When you've had the same job for as long as Kirk Ferentz has coached the Iowa football team, your approach to doing things is bound to rub some people the wrong way.
Ferentz is too classy and respectful to rub fans the wrong way with his behavior, so they focus on other things like his conservative influence, his hiring of much-maligned offensive coordinator Greg Davis and this ridiculous notion that Ferentz favors certain players over others when deciding playing time.
I hear that criticism perhaps more than anything else these days, especially now with the competition being waged at quarterback between junior Jake Rudock and sophomore C.J. Beathard.
Some fans are convinced that Ferentz's stubbornness or loyalty to Rudock, depending on how you see it, is all that is keeping Beathard from being Iowa's next great quarterback. Beathard certainly didn't hurt his cause with his performance against Purdue this past Saturday, leading Iowa to a 24-10 victory in his first career start for an injured Rudock, who had started the previous 17 games in a row.
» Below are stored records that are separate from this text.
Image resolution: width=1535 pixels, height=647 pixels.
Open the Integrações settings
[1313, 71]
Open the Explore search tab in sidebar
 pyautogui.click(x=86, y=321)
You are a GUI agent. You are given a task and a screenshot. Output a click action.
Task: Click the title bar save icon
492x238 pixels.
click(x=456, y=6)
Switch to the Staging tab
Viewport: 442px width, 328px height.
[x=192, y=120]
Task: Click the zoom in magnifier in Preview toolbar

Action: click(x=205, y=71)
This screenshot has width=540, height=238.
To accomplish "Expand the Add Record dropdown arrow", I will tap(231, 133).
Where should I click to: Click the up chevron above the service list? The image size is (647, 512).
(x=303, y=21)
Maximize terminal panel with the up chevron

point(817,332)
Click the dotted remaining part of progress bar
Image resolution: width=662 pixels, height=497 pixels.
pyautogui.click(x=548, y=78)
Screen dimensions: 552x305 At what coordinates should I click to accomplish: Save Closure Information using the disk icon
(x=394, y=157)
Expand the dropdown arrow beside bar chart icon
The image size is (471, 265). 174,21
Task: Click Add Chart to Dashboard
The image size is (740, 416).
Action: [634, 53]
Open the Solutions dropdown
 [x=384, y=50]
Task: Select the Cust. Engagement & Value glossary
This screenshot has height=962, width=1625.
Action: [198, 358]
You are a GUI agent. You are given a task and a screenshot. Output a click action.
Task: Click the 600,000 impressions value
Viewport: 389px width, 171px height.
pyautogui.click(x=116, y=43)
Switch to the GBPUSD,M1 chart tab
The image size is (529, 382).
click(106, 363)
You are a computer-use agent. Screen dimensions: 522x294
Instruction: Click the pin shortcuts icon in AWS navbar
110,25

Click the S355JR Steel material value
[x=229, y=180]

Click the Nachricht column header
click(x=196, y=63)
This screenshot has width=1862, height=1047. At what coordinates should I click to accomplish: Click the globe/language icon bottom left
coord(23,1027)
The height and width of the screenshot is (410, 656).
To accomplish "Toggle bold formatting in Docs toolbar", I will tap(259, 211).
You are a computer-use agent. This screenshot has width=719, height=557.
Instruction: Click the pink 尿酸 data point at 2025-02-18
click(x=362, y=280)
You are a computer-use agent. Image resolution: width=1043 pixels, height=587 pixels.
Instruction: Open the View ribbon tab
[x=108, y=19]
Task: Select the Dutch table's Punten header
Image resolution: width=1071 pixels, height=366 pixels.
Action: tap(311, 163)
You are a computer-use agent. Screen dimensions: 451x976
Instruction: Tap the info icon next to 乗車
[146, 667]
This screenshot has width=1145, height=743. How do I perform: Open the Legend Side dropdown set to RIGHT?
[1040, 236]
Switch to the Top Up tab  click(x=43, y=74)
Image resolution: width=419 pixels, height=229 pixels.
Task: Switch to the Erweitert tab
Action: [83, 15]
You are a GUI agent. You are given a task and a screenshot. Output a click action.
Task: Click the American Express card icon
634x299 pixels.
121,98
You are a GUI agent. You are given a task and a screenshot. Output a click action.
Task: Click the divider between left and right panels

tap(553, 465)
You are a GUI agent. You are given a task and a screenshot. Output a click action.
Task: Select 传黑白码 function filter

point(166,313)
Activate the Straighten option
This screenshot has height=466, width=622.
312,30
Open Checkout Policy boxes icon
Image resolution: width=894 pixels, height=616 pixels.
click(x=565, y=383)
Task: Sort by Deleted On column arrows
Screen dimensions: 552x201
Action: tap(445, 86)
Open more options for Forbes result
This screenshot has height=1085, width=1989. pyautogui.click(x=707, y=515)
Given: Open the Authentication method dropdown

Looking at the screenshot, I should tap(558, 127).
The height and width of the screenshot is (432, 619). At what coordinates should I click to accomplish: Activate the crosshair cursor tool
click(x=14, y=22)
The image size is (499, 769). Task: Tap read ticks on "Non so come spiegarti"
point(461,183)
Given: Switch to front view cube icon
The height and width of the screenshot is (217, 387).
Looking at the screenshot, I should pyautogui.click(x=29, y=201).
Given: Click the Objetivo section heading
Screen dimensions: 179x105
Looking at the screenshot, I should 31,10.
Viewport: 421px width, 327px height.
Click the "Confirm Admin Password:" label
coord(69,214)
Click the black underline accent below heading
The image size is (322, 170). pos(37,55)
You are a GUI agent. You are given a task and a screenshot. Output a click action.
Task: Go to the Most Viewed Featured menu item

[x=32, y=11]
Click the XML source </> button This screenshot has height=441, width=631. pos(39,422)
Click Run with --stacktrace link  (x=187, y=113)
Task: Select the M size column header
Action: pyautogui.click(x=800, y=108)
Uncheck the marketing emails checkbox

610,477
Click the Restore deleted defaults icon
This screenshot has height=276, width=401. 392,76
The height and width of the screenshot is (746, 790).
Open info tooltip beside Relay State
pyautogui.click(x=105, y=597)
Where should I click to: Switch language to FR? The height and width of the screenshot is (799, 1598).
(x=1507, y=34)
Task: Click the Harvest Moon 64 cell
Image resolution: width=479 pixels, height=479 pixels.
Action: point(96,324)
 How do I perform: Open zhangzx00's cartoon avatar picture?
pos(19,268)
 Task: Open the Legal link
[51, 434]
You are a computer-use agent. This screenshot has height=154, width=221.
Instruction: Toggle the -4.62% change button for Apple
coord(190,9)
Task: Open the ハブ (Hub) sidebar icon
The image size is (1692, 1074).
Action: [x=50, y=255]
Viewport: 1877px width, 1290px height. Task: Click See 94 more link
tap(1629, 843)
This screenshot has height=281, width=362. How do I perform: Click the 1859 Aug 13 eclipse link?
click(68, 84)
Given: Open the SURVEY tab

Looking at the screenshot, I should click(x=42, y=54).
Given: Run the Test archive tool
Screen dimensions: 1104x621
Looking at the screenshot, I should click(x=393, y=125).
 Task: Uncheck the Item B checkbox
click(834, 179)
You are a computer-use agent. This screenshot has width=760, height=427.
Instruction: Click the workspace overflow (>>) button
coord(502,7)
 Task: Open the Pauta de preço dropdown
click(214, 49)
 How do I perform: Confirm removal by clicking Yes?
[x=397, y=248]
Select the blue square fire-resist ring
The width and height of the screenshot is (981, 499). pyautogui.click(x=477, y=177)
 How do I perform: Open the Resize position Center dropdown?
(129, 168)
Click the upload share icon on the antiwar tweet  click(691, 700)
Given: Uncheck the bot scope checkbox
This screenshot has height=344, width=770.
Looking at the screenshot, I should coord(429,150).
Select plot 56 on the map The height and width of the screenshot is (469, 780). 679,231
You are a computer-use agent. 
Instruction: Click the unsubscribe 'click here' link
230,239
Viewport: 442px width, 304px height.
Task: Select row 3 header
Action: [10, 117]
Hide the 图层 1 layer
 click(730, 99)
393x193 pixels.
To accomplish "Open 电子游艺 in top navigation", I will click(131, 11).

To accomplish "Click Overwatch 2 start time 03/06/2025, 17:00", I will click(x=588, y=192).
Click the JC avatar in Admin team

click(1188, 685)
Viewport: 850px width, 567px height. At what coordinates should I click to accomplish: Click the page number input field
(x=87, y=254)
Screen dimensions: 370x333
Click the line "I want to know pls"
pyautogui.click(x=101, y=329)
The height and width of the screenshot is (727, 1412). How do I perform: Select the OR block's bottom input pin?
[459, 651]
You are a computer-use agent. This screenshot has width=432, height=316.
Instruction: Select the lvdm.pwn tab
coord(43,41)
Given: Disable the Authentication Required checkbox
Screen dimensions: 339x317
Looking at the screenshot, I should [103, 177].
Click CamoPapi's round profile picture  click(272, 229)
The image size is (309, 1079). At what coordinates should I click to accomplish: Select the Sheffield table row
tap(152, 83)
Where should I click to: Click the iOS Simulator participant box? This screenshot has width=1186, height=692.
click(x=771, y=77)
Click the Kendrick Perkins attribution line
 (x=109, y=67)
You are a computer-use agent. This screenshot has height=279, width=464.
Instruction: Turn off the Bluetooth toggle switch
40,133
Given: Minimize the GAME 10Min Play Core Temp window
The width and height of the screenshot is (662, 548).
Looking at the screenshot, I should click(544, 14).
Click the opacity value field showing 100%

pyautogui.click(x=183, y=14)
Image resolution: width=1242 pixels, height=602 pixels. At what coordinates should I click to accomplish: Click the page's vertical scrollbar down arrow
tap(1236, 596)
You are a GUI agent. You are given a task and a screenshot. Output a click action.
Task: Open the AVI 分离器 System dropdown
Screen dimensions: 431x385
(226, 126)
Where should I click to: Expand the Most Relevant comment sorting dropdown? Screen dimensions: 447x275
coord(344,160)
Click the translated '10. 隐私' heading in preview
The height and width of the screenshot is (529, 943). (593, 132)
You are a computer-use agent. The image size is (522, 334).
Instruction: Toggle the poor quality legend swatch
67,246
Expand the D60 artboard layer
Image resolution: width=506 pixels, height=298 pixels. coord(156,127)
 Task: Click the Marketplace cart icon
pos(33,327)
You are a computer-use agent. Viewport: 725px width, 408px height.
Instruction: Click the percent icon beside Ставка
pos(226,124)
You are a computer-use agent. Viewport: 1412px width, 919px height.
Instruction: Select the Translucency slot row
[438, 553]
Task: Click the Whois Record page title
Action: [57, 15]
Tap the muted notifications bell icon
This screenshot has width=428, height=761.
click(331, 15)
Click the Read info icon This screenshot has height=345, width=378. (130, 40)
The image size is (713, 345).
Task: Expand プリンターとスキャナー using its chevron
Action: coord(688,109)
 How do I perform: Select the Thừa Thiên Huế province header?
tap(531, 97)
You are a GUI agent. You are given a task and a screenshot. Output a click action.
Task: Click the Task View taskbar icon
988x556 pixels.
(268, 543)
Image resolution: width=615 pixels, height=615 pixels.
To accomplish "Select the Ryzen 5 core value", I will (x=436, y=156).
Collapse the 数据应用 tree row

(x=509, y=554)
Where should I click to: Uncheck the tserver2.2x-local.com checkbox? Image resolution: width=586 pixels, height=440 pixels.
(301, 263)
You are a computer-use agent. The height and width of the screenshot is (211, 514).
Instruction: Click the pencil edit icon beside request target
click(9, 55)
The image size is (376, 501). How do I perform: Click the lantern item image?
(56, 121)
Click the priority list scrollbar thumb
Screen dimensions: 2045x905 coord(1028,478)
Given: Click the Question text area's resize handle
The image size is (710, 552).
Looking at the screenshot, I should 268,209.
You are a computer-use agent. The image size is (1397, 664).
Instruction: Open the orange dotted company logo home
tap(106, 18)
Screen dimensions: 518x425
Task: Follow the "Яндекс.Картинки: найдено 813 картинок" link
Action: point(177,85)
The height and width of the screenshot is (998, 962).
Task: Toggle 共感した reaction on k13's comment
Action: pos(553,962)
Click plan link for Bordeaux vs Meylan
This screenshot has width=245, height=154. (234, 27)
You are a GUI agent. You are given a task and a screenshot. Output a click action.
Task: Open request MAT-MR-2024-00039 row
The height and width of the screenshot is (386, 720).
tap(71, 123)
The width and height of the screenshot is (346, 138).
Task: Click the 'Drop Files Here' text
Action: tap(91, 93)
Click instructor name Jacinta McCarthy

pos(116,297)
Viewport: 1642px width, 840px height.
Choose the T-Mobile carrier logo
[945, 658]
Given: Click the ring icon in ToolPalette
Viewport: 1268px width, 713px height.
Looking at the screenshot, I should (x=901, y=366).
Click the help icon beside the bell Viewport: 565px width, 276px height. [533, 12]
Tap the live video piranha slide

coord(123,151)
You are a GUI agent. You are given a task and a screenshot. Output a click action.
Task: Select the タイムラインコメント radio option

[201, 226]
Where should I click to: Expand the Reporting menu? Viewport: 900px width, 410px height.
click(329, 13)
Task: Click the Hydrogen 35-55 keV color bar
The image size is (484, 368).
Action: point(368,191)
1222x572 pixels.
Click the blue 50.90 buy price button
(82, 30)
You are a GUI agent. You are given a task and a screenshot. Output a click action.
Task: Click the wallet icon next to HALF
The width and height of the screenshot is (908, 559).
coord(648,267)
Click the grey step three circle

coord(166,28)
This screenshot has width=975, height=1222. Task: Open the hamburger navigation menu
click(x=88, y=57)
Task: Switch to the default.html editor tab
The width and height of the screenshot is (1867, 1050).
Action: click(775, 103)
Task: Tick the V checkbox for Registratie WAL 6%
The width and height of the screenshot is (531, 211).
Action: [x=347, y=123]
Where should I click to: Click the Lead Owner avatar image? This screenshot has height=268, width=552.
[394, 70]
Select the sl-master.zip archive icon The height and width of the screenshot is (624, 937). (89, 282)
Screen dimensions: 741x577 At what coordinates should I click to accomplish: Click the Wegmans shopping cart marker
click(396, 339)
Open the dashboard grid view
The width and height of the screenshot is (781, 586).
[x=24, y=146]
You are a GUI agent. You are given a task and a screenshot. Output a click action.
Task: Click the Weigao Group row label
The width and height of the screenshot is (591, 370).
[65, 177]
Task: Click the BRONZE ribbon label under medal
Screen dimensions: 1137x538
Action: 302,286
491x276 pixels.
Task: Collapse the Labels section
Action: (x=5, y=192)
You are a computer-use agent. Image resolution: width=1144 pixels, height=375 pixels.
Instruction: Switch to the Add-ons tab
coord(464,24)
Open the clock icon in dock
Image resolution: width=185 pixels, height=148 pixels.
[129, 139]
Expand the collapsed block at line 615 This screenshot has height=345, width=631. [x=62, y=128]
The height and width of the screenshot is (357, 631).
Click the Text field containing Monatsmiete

But the purpose of this column isn't to debate over who deserves to start between Beathard and Rudock, but rather to dispel an unfair criticism about Ferentz, who is in his 16th season as the Iowa coach.
I'm just like so many other fans who sometimes wonder why Iowa doesn't shed its conservative approach on offense and why some seldom-used players aren't redshirted.
But to think that Ferentz plays favorites or that he values experience over talent is just silly. He values experience because there is no replacing it. But experience only goes so far without a mix of talent.
One of the examples I hear the most about Ferentz favoring seniority was his handling of former Iowa quarterbacks Kyle McCann and Brad Banks in 2001.
McCann started every game that season as a fifth-year senior and led Iowa to its first winning record under Ferentz at 7-5. McCann was by no means a star that season, but he wasn't a liability, either.
Banks saw action in 10 games that season as McCann's backup and was electrifying at times, completing 41-of-68 passes for 582 yards and four touchdowns. He also rushed 41 times for 151 yards and two scores, and led Iowa scoring drives on 17-of-37 possessions that he began.
But Banks also showed a vulnerability in 2001, which was his first at Iowa after playing the previous two seasons at a junior college. He pulled up out of bounds short of the first-down marker in the second half of a 32-26 loss to Michigan. He also completed less than 50 percent of his passes (11-of-23) and threw a costly interception in a 34-28 loss at Wisconsin.
Hindsight is definitely on Banks' side since he went on to have one the greatest seasons ever for an Iowa quarterback in 2002, finishing runner-up for the Heisman Trophy as a senior that season. Many just assume that Banks, if given more playing time, would have been better than McCann in 2001 simply because Banks was so impressive in 2002.
That's a big assumption, though.
Banks had a year of experience under his belt in 2002, and he had a star-studded supporting cast that had improved considerably from the previous season.
I've spoken with Banks about this topic on several occasions and never has he complained or criticized or even suggested that he was treated unfairly in 2001, not even off the record. Banks still was a work in progress in 2001, but Ferentz appreciated his talent enough to create a special role for Banks as the backup.
"I trusted coach Ferentz with that," Banks said in a recent interview. "There were things a lot of people don't know. They didn't know what my comfort level was about it. For me, it was all about being a team guy and being ready to play when I was called upon. That was the biggest thing for me.
"I knew my time would come and I just wanted to seize the moment."
What's so absurd about this belief that Ferentz doesn't use his best players is that he and his assistants see them perform in practice and interact with them on a daily basis, while the rest of us see them play 12 or 13 times in the fall and in a few open practices.
Ferentz has the whole body of work to judge his players, whereas we only have flashes. Ferentz also has more than three decades of coaching experience to help him make personnel decisions.
It's been suggested to me more than once that since Ferentz has so much job security with his contract lasting through Jan. 2020 he isn't worried about the results of playing favorites. That might be the stupidest thing I've ever heard in over two decades of covering the Iowa program.
Ferentz has shown before that he will switch quarterbacks if he feels it give Iowa its best chance of winning.
I might not agree with all his coaching decisions and his teams are boring to watch at times, especially on offense. But I believe that Ferentz is fair and has too much integrity to use players who don't deserve to be on the field.
My guess is that Rudock, if healthy, will get the start over Beathard in Iowa's next game against Indiana on Oct. 11 at Kinnick Stadium. Ferentz will base his decision not on who he likes the most, but who he feels is most deserving to start and gives Iowa its best chance of winning.
Why is that so hard for some fans to believe?